After early efforts to establish a public library failed, the good people of Vineland didn’t give up.
Thanks largely to the Vineland Woman’s Club, the community’s first public library debuted in 1902. In 1976, the city opened a new and more spacious facility on leafy East Landis Avenue. But that landmark building — a community hub for this diverse and sprawling Cumberland County city of nearly 60,000 — has become the focus of a bitter civic and political battle.
Since early 2018, there have been raucous public meetings, impassioned social-media comments, fiery op-eds and letters in the local newspaper, an aborted privatization proposal, a narrowly defeated library tax increase referendum, layoffs of the library director and four other staffers, and cutbacks of hours. While sharp-elbowed disagreements are not exactly new to Vineland, the tumult has upset some of the library’s 46,000 cardholders, as well as a long devoted, more recently alienated group of supporters called Friends of Vineland Public Library.
Members of this nonprofit organization feel they’ve been treated in a most unfriendly manner despite having helped get the current facility built and helping sustain it with upward of $10,000 in fund-raising annually in the decades since. They don’t understand why this has happened to an organization and a library they dearly love, in a city founded as a utopian experiment where progressive causes such as women’s suffrage were nurtured early on.

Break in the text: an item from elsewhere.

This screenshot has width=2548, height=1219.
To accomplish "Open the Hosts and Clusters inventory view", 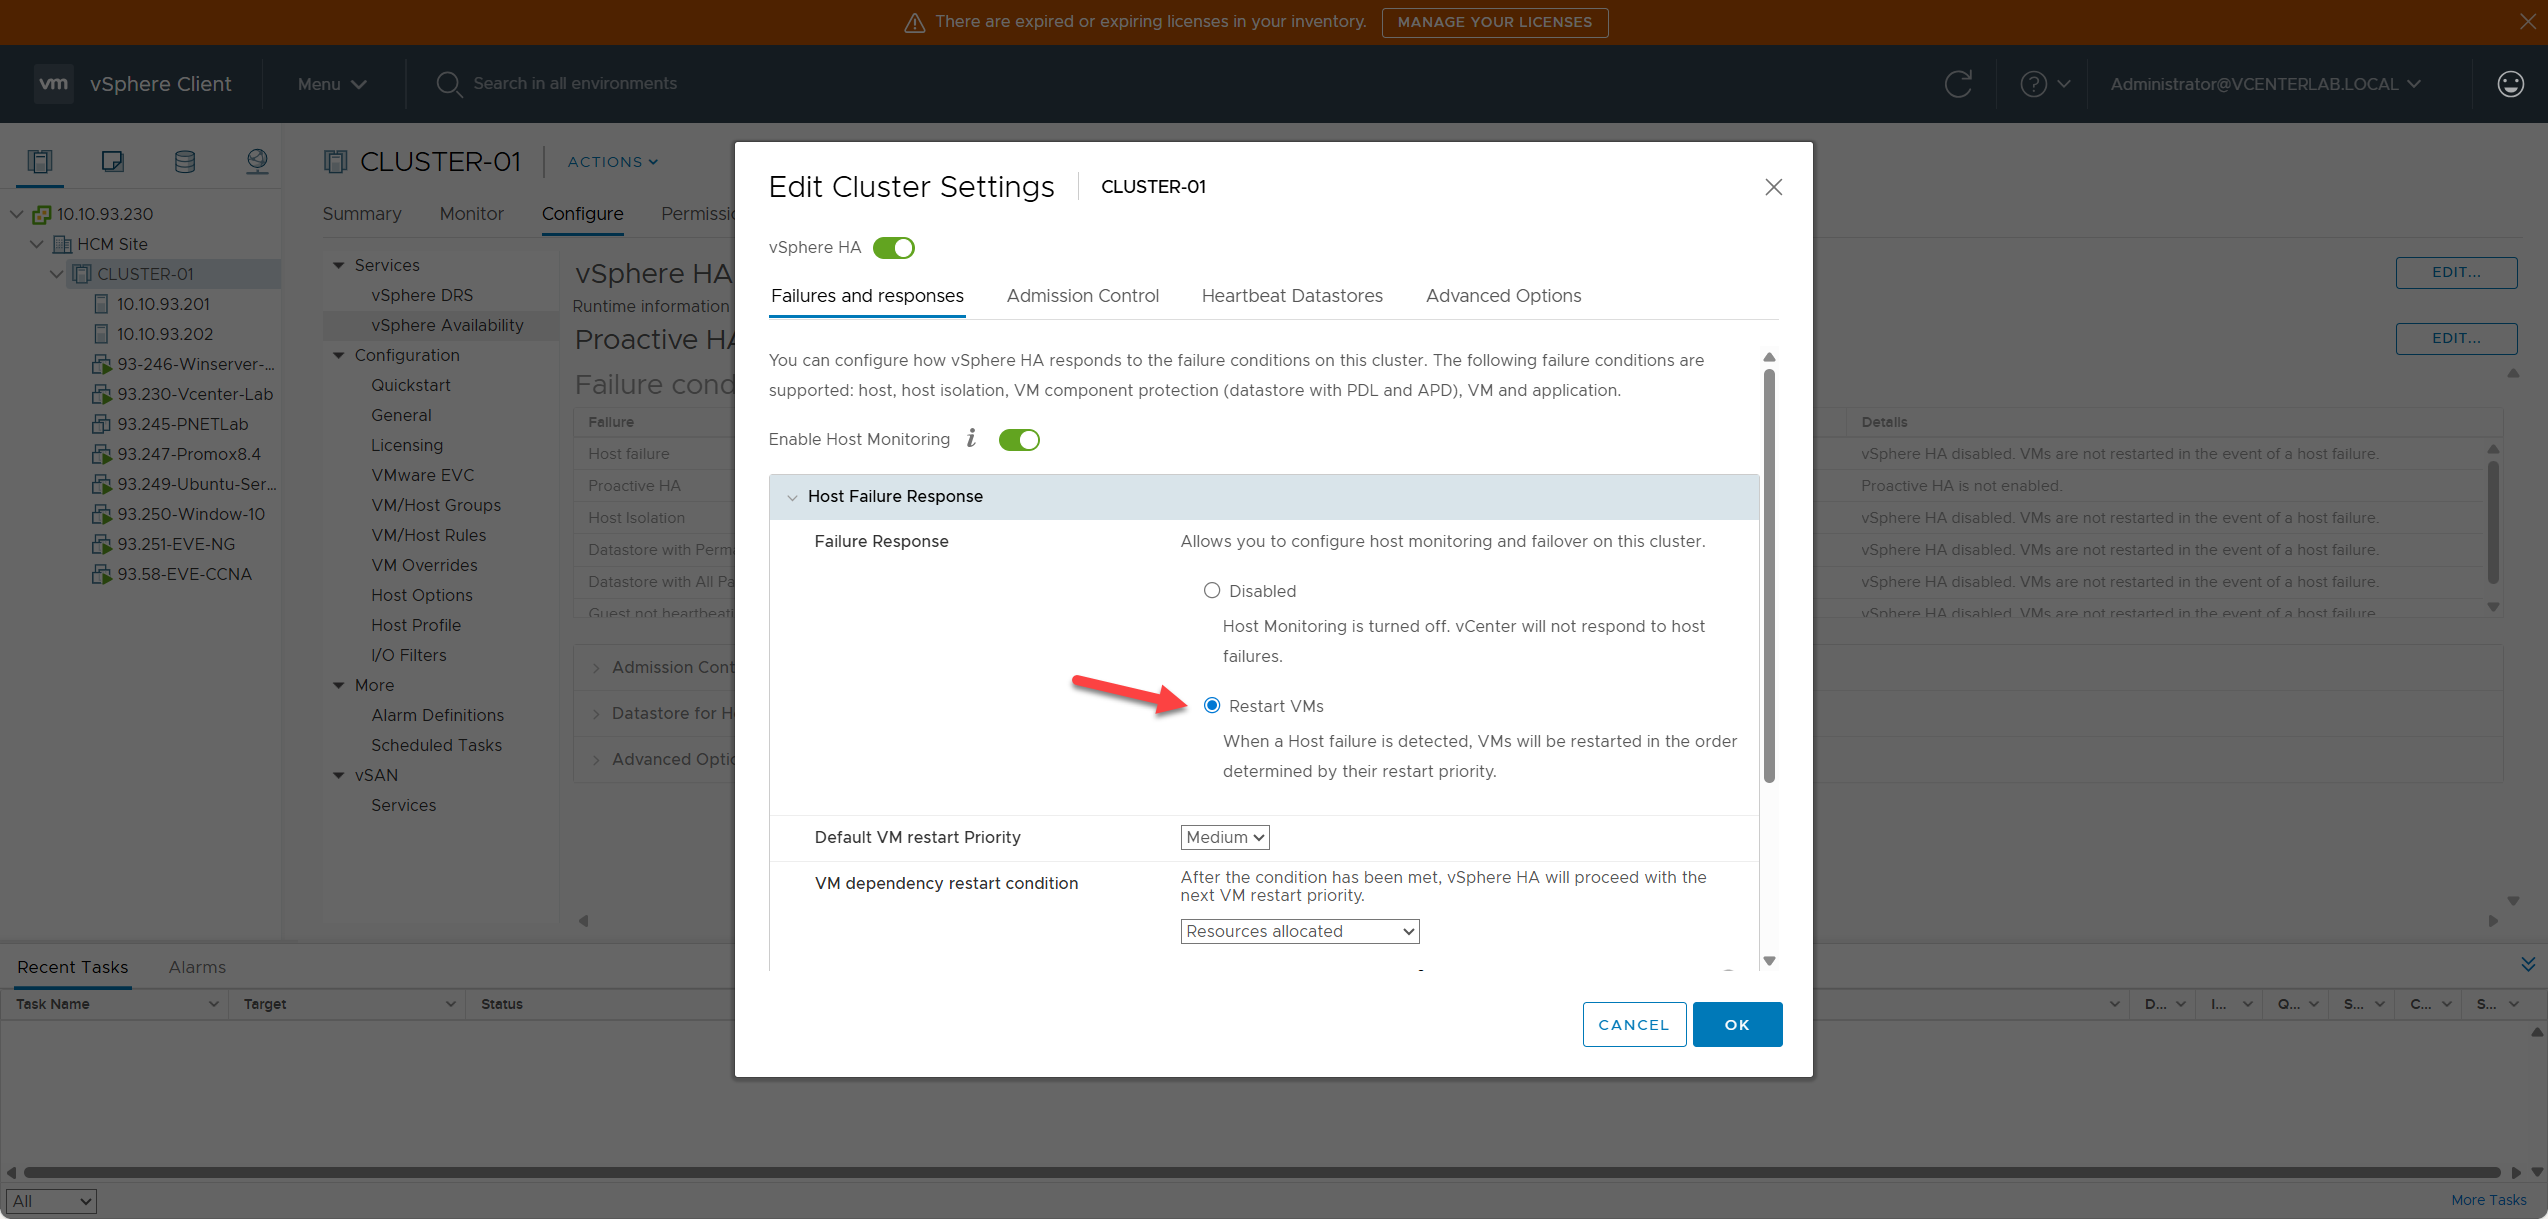I will (39, 161).
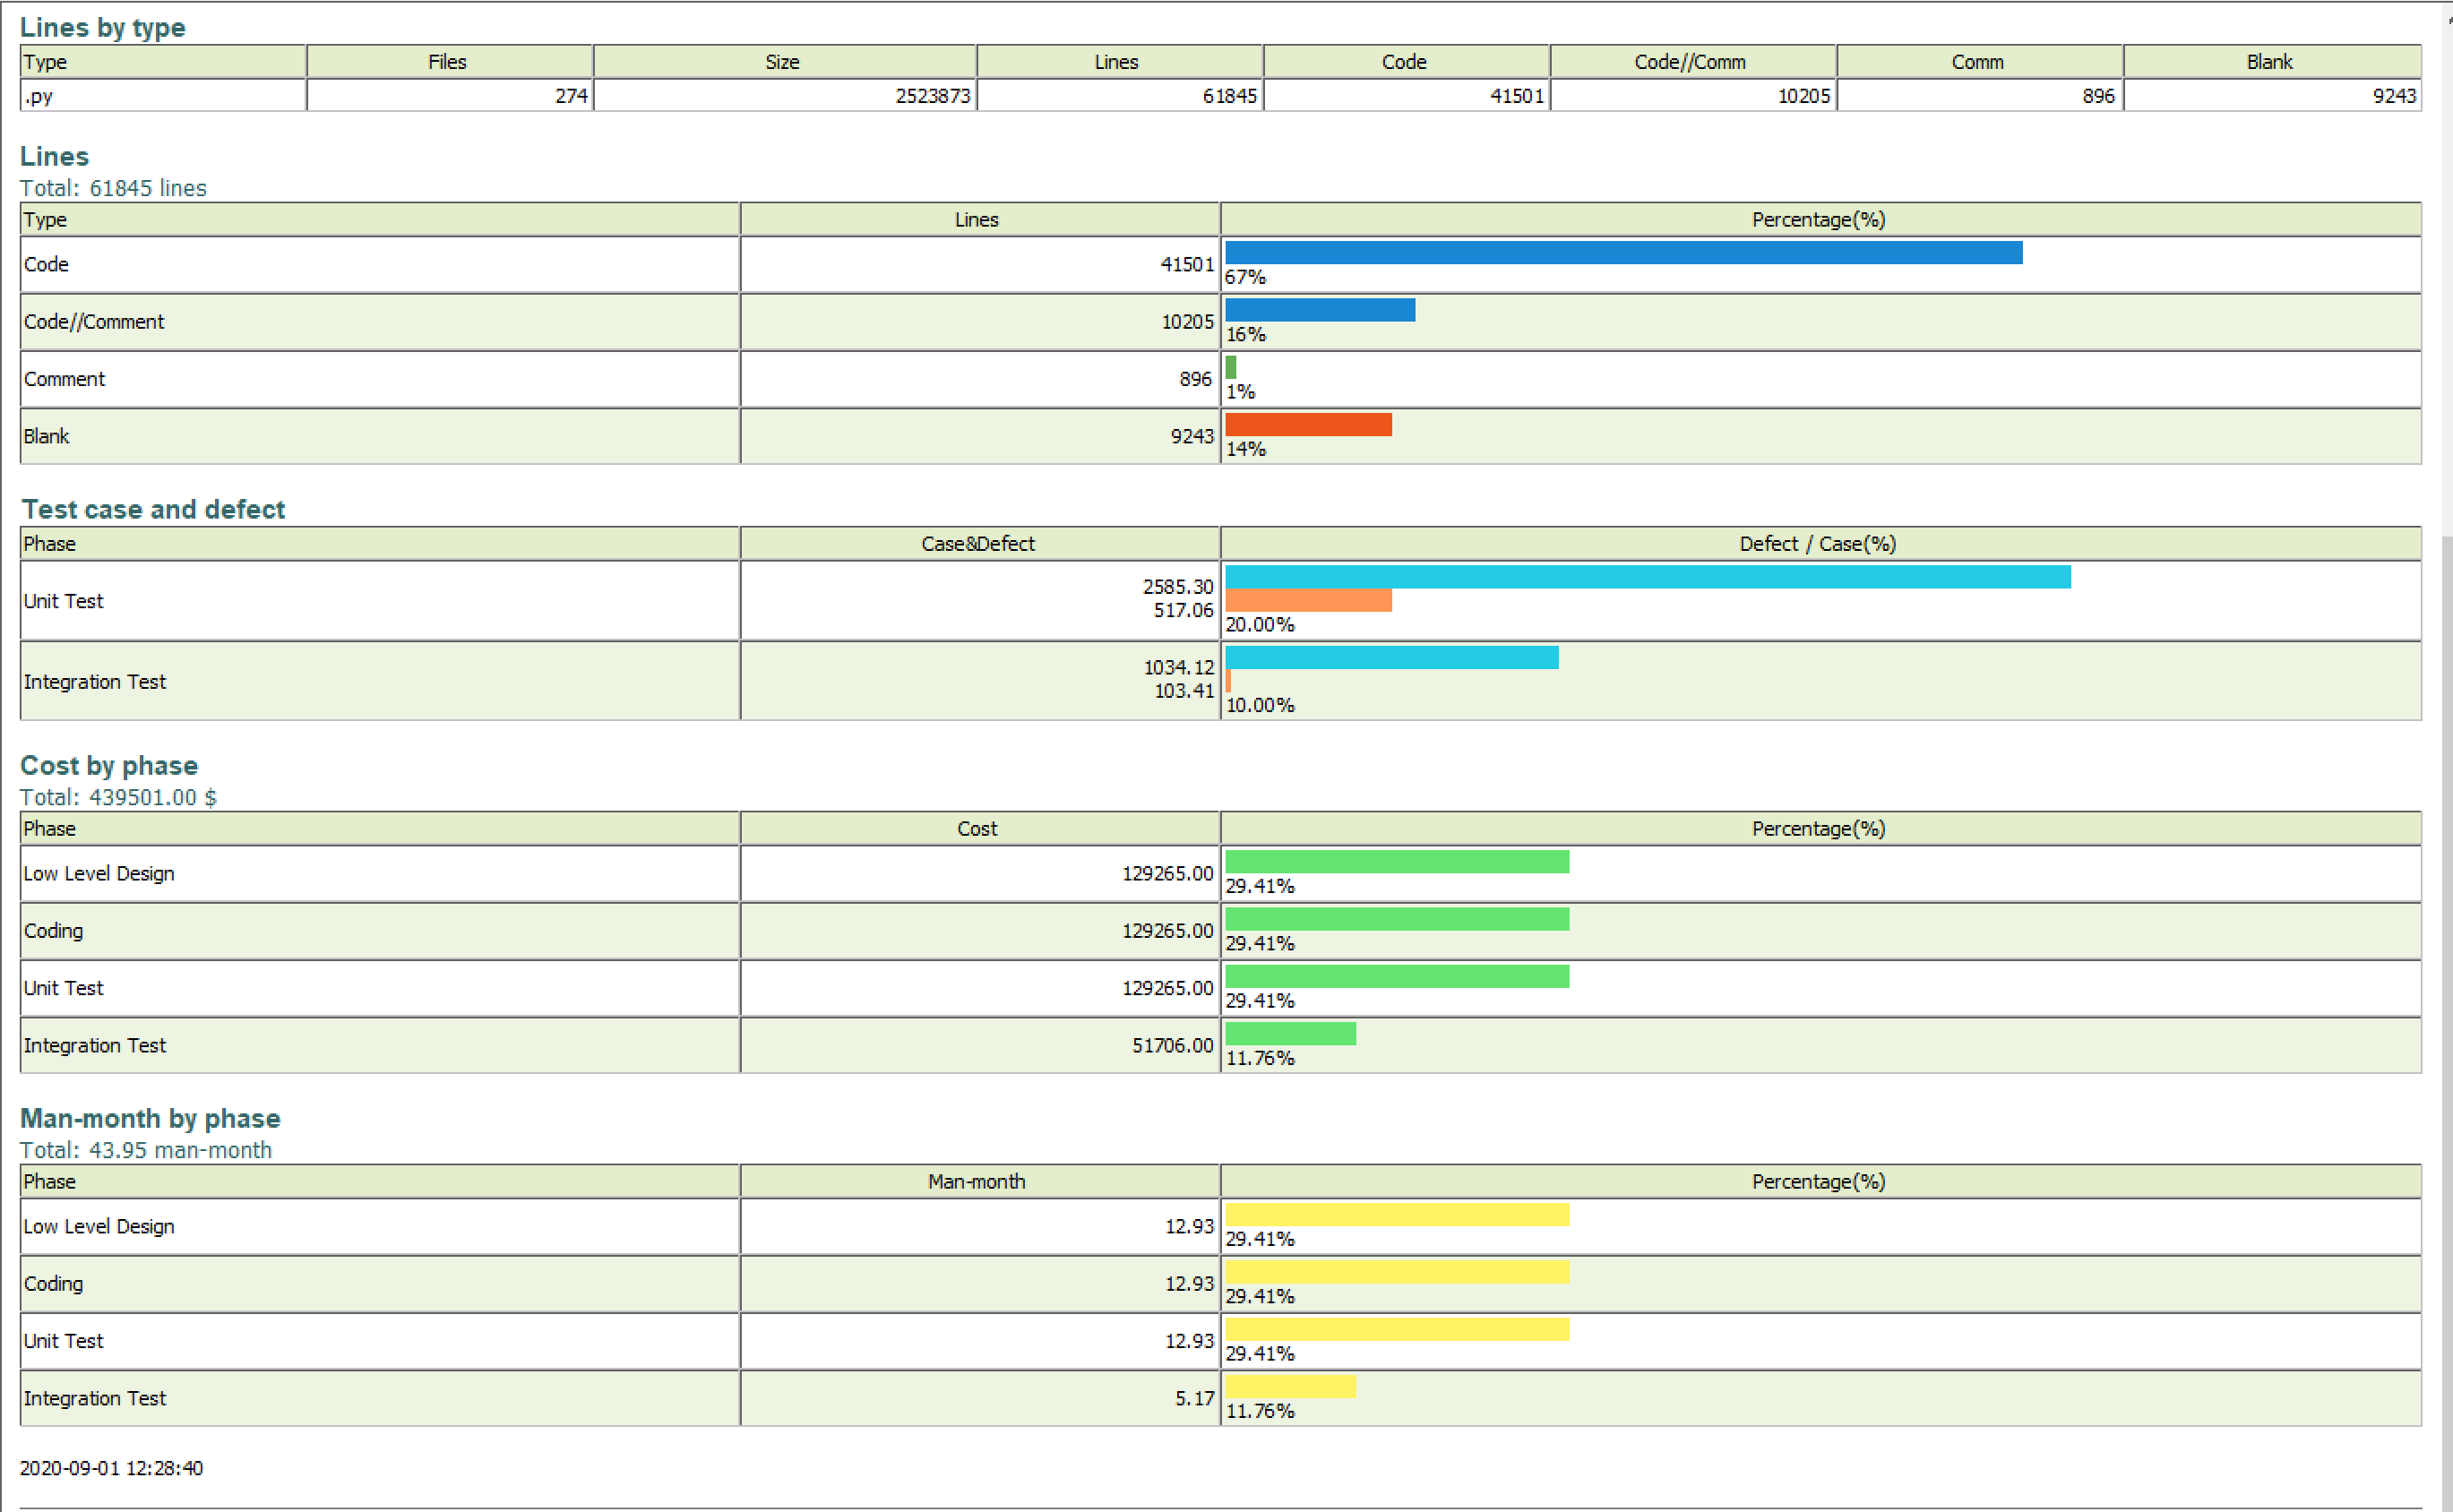The image size is (2453, 1512).
Task: Click the 2020-09-01 timestamp text
Action: pos(111,1468)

"I’m a past president of the Woman’s Club that started the library, I’ve been involved with the Friends for 30 years, and they’ve closed us down,” said Norene Ritter, a retired city elementary- and middle-school teacher. She and other Friends noted their organization pays for ESL instruction at the library, an essential service in a city that is 40 percent Latino.
“They should just let us have our book sale, and our [fund-raising] bus trips, and leave us alone,” she said.
Ritter said Mayor Anthony Fanucci, who took office in 2017, and Jeffrey N. Medio, a Vineland lawyer who represents the library’s recently reconstituted board of trustees, are key architects of a heavy-handed and petty effort to interfere with the historically collegial working partnership of the city, the board, the library staff, and the Friends.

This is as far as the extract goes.